**Work order:** Extract all records. Keep each one exact.
________________________________________
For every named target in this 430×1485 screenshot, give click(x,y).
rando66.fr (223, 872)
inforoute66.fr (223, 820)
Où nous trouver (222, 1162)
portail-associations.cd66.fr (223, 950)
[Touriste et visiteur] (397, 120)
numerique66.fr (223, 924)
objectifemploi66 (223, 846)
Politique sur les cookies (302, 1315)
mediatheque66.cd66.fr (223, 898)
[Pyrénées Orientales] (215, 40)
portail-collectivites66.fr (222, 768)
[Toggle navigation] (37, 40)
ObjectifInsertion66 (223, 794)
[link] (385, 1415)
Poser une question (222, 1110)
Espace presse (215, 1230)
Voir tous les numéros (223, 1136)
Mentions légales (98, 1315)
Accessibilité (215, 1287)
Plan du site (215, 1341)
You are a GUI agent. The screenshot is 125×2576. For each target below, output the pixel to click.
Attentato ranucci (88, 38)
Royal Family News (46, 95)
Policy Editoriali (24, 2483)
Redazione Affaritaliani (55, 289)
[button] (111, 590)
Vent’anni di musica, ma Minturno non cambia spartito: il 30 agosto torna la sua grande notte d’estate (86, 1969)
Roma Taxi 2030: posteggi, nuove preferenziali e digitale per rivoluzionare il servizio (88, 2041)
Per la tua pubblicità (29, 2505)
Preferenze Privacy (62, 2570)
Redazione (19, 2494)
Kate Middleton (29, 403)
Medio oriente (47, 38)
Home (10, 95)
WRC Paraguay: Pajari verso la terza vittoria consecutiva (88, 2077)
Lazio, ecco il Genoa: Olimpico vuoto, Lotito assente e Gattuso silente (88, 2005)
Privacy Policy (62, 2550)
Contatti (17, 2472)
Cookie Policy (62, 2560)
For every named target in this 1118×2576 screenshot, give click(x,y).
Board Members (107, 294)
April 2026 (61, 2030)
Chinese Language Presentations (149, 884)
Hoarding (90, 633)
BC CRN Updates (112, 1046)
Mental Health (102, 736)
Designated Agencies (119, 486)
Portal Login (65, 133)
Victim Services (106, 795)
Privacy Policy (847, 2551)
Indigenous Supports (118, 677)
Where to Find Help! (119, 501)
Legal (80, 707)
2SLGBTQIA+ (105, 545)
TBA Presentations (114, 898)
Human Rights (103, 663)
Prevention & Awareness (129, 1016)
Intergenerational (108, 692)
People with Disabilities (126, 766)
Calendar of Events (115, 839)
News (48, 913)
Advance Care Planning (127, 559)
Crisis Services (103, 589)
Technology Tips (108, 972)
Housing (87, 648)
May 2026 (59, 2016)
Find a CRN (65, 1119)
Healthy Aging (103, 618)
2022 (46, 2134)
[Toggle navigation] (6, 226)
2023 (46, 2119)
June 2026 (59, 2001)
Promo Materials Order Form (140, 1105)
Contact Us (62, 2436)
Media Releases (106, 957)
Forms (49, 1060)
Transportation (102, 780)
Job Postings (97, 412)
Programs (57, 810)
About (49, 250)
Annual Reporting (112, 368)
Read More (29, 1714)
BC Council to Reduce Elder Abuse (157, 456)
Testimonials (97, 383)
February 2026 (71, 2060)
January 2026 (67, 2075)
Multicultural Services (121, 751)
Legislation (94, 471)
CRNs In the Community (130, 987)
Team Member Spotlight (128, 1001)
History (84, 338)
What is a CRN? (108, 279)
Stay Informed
________________________________________
**Written answer:**
For every named target in this 430×1485 screenshot, give click(x,y).
rando66.fr (223, 872)
inforoute66.fr (223, 820)
Où nous trouver (222, 1162)
portail-associations.cd66.fr (223, 950)
[Touriste et visiteur] (397, 120)
numerique66.fr (223, 924)
objectifemploi66 (223, 846)
Politique sur les cookies (302, 1315)
mediatheque66.cd66.fr (223, 898)
[Pyrénées Orientales] (215, 40)
portail-collectivites66.fr (222, 768)
[Toggle navigation] (37, 40)
ObjectifInsertion66 (223, 794)
[link] (385, 1415)
Poser une question (222, 1110)
Espace presse (215, 1230)
Voir tous les numéros (223, 1136)
Mentions légales (98, 1315)
Accessibilité (215, 1287)
Plan du site (215, 1341)
You are a GUI agent. The screenshot is 125×2576. For each target below, output the pixel to click.
Attentato ranucci (88, 38)
Royal Family News (46, 95)
Policy Editoriali (24, 2483)
Redazione Affaritaliani (55, 289)
[button] (111, 590)
Vent’anni di musica, ma Minturno non cambia spartito: il 30 agosto torna la sua grande notte d’estate (86, 1969)
Roma Taxi 2030: posteggi, nuove preferenziali e digitale per rivoluzionare il servizio (88, 2041)
Per la tua pubblicità (29, 2505)
Preferenze Privacy (62, 2570)
Redazione (19, 2494)
Kate Middleton (29, 403)
Medio oriente (47, 38)
Home (10, 95)
WRC Paraguay: Pajari verso la terza vittoria consecutiva (88, 2077)
Lazio, ecco il Genoa: Olimpico vuoto, Lotito assente e Gattuso silente (88, 2005)
Privacy Policy (62, 2550)
Contatti (17, 2472)
Cookie Policy (62, 2560)
For every named target in this 1118×2576 screenshot, give click(x,y).
Board Members (107, 294)
April 2026 (61, 2030)
Chinese Language Presentations (149, 884)
Hoarding (90, 633)
BC CRN Updates (112, 1046)
Mental Health (102, 736)
Designated Agencies (119, 486)
Portal Login (65, 133)
Victim Services (106, 795)
Privacy Policy (847, 2551)
Indigenous Supports (118, 677)
Where to Find Help! (119, 501)
Legal (80, 707)
2SLGBTQIA+ (105, 545)
TBA Presentations (114, 898)
Human Rights (103, 663)
Prevention & Awareness (129, 1016)
Intergenerational (108, 692)
People with Disabilities (126, 766)
Calendar of Events (115, 839)
News (48, 913)
Advance Care Planning (127, 559)
Crisis Services (103, 589)
Technology Tips (108, 972)
Housing (87, 648)
May 2026 (59, 2016)
Find a CRN (65, 1119)
Healthy Aging (103, 618)
2022 (46, 2134)
[Toggle navigation] (6, 226)
2023 (46, 2119)
June 2026 (59, 2001)
Promo Materials Order Form (140, 1105)
Contact Us (62, 2436)
Media Releases (106, 957)
Forms (49, 1060)
Transportation (102, 780)
Job Postings (97, 412)
Programs (57, 810)
About (49, 250)
Annual Reporting (112, 368)
Read More (29, 1714)
BC Council to Reduce Elder Abuse (157, 456)
Testimonials (97, 383)
February 2026 (71, 2060)
January 2026 (67, 2075)
Multicultural Services (121, 751)
Legislation (94, 471)
CRNs In the Community (130, 987)
Team Member Spotlight (128, 1001)
History (84, 338)
What is a CRN? (108, 279)
Stay Informed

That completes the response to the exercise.